Simpson Strong-Tie donated product and provided technical expertise for the CFS-NEES project, a series of earthquake tests for cold-formed steel-framed buildings. As part of the final phase of a three-year, National Science Foundation-funded research project led by Johns Hopkins University, the purpose of the tests is to better understand the overall system performance of cold-formed steel-framed buildings and to develop performance-based design methodology for seismic resistance.

As a manufacturer of lateral systems for seismic resistance, Simpson Strong-Tie served on the project’s advisory board and donated connectors and fasteners for the two-story cold-formed steel building.

Using the shake table at the University of Buffalo’s Earthquake Engineering Research Center in New York, the structure has been subjected to simulated earthquakes that range in magnitude of 44 to 100 percent of the 1994 6.7-magnitude Northridge, California, earthquake.

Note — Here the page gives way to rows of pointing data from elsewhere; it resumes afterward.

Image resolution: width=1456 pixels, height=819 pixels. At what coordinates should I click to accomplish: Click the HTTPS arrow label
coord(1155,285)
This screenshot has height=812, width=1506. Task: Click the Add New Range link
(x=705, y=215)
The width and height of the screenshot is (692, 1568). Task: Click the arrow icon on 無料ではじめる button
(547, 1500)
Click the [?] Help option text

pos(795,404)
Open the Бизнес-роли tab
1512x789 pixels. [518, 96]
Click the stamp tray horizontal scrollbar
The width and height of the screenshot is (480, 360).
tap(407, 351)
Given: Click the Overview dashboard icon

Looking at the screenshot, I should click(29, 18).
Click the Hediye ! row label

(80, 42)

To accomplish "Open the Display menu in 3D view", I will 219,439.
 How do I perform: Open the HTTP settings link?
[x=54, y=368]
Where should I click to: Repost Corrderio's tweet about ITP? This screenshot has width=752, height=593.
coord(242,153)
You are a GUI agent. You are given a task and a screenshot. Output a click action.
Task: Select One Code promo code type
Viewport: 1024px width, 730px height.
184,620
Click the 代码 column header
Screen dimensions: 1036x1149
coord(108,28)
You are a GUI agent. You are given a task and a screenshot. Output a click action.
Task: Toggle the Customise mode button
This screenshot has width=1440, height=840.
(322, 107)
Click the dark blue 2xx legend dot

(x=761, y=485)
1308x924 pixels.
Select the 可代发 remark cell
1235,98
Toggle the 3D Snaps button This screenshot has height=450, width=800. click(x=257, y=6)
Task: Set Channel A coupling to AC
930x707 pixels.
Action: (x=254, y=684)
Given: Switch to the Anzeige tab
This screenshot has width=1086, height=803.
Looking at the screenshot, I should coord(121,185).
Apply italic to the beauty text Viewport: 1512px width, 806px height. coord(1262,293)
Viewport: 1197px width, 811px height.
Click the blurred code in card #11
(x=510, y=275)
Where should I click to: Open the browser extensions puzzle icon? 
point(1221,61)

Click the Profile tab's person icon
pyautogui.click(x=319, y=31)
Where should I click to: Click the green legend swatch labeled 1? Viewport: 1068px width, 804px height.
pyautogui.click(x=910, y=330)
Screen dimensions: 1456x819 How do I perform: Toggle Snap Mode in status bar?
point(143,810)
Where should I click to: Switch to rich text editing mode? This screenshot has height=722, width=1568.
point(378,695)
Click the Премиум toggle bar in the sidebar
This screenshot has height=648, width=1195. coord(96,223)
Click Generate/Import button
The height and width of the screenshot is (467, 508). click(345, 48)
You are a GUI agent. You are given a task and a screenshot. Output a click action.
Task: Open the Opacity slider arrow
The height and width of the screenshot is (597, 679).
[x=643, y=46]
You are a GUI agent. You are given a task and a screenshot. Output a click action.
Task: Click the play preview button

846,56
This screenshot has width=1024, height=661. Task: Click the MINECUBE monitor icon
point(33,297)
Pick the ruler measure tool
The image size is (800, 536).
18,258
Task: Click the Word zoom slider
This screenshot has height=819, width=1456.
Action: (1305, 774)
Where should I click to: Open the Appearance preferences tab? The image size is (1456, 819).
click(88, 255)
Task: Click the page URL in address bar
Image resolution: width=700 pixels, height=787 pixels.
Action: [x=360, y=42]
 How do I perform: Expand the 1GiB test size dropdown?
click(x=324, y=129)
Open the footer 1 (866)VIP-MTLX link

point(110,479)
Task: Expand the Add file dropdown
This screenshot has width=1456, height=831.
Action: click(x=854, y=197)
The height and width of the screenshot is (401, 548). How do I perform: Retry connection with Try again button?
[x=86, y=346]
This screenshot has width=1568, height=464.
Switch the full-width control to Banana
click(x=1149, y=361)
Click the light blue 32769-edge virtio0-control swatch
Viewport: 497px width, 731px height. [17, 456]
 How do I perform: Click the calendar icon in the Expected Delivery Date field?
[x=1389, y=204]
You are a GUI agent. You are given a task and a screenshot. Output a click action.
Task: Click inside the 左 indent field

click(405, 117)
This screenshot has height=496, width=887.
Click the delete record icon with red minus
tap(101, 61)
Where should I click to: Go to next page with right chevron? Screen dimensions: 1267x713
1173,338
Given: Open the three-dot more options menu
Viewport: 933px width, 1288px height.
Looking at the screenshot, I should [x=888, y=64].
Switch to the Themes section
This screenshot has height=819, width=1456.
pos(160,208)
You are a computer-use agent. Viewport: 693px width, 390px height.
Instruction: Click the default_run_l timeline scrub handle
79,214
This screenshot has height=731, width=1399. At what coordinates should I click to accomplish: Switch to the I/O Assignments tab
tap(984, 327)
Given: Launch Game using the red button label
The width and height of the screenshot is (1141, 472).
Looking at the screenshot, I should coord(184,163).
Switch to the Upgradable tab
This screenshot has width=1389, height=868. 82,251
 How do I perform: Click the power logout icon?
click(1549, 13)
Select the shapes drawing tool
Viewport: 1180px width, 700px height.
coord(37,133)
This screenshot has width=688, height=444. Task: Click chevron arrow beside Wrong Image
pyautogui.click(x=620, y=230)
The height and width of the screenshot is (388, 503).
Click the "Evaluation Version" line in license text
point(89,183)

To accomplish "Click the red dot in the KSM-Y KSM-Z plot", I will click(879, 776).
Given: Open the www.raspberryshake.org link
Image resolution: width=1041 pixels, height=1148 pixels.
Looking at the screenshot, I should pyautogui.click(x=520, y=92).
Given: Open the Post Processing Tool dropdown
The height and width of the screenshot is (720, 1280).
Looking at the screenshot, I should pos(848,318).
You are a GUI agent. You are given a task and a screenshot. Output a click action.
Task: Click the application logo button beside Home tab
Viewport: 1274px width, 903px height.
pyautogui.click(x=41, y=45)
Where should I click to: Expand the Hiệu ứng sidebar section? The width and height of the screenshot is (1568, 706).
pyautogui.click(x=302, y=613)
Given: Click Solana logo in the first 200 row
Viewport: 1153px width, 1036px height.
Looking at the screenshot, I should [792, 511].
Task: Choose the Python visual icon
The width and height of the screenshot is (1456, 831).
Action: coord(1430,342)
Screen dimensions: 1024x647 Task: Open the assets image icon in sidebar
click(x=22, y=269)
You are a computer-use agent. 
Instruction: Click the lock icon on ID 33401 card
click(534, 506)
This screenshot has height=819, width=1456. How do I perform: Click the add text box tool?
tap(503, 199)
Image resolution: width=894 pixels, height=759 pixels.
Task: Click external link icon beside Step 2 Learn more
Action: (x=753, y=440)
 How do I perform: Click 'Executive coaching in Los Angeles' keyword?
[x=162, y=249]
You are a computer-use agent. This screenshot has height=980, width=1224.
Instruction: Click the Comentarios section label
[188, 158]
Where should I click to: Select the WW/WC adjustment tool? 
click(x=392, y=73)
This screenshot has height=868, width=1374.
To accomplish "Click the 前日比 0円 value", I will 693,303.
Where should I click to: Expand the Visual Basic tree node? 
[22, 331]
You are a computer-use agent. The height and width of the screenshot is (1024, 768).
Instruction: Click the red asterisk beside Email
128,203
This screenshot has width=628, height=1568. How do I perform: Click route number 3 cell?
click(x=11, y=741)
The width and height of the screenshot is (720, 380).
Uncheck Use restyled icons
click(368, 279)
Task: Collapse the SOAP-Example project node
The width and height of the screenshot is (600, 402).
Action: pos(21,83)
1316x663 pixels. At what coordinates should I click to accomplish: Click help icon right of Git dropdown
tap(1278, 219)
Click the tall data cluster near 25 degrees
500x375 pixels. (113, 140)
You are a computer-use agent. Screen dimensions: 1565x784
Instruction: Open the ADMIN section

“Ultimately, these tests are designed to help make cold-formed steel construction more economical, while reducing the likelihood of structural collapse in regions with seismic activity. Our commitment at Simpson Strong-Tie is to use research and testing to develop products that help people build safer, stronger structures. Collaborating on this project was a way for us to demonstrate that commitment and help support practical and cost-effective building solutions,” said Randy Daudet, Simpson Strong-Tie cold-formed steel product manager and member of the project’s advisory committee.

All phases of the testing have been completed, with the final test completed on August 16 simulating 100 percent of the Northridge earthquake. For more information about the project, visit the project website at or blog at

The project is a six-university, multi-industry collaboration led by Professor Ben Schafer with the Whiting School of Engineering at Johns Hopkins from a National Science Foundation award for the George E. Brown Jr. Network for Earthquake Engineering Simulation Research competition. The title of the project is, “NEES-CR: Enabling Performance-Based Seismic Design of Multi-Story Cold-Formed Steel Structures.”

The analysis and testing for the project began in late 2010 at Johns Hopkins and University of North Texas, with the focus now at the University of Buffalo where the final phase of testing is taking place. Additional university collaborators include Bucknell University, McGill University, and Virginia Tech.